> [What the task requires] Format every line of the records below as a JSON list of strings, one string per line, leaving out blank lines.

>>>

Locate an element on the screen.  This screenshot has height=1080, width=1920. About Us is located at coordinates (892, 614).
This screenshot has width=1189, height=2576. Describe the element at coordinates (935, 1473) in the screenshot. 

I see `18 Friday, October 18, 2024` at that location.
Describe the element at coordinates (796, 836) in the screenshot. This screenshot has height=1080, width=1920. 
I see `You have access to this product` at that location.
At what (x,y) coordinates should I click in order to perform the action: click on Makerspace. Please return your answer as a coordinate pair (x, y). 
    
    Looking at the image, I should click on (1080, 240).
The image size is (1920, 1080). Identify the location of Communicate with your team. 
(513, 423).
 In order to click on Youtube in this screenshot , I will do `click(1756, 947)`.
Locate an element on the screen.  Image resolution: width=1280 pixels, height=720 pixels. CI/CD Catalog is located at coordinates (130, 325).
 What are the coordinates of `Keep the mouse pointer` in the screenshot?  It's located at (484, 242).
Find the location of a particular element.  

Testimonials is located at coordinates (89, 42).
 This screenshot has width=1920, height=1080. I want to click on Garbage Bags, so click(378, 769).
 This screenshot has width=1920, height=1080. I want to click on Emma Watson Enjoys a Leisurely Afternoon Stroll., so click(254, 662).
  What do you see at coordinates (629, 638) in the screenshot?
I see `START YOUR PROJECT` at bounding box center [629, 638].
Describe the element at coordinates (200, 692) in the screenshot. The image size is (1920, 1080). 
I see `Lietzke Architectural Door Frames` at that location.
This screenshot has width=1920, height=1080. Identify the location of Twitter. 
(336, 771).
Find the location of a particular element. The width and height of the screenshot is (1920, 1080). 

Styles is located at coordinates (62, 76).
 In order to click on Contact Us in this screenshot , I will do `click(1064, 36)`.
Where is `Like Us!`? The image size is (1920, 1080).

<<<

> [Written response]
[
  "Locate an element on the screen.  This screenshot has height=1080, width=1920. About Us is located at coordinates (892, 614).",
  "This screenshot has width=1189, height=2576. Describe the element at coordinates (935, 1473) in the screenshot. ",
  "I see `18 Friday, October 18, 2024` at that location.",
  "Describe the element at coordinates (796, 836) in the screenshot. This screenshot has height=1080, width=1920. ",
  "I see `You have access to this product` at that location.",
  "At what (x,y) coordinates should I click in order to perform the action: click on Makerspace. Please return your answer as a coordinate pair (x, y). ",
  "    Looking at the image, I should click on (1080, 240).",
  "The image size is (1920, 1080). Identify the location of Communicate with your team. ",
  "(513, 423).",
  " In order to click on Youtube in this screenshot , I will do `click(1756, 947)`.",
  "Locate an element on the screen.  Image resolution: width=1280 pixels, height=720 pixels. CI/CD Catalog is located at coordinates (130, 325).",
  " What are the coordinates of `Keep the mouse pointer` in the screenshot?  It's located at (484, 242).",
  "Find the location of a particular element.  ",
  "Testimonials is located at coordinates (89, 42).",
  " This screenshot has width=1920, height=1080. I want to click on Garbage Bags, so click(378, 769).",
  " This screenshot has width=1920, height=1080. I want to click on Emma Watson Enjoys a Leisurely Afternoon Stroll., so click(254, 662).",
  "  What do you see at coordinates (629, 638) in the screenshot?",
  "I see `START YOUR PROJECT` at bounding box center [629, 638].",
  "Describe the element at coordinates (200, 692) in the screenshot. The image size is (1920, 1080). ",
  "I see `Lietzke Architectural Door Frames` at that location.",
  "This screenshot has width=1920, height=1080. Identify the location of Twitter. ",
  "(336, 771).",
  "Find the location of a particular element. The width and height of the screenshot is (1920, 1080). ",
  "Styles is located at coordinates (62, 76).",
  " In order to click on Contact Us in this screenshot , I will do `click(1064, 36)`.",
  "Where is `Like Us!`? The image size is (1920, 1080)."
]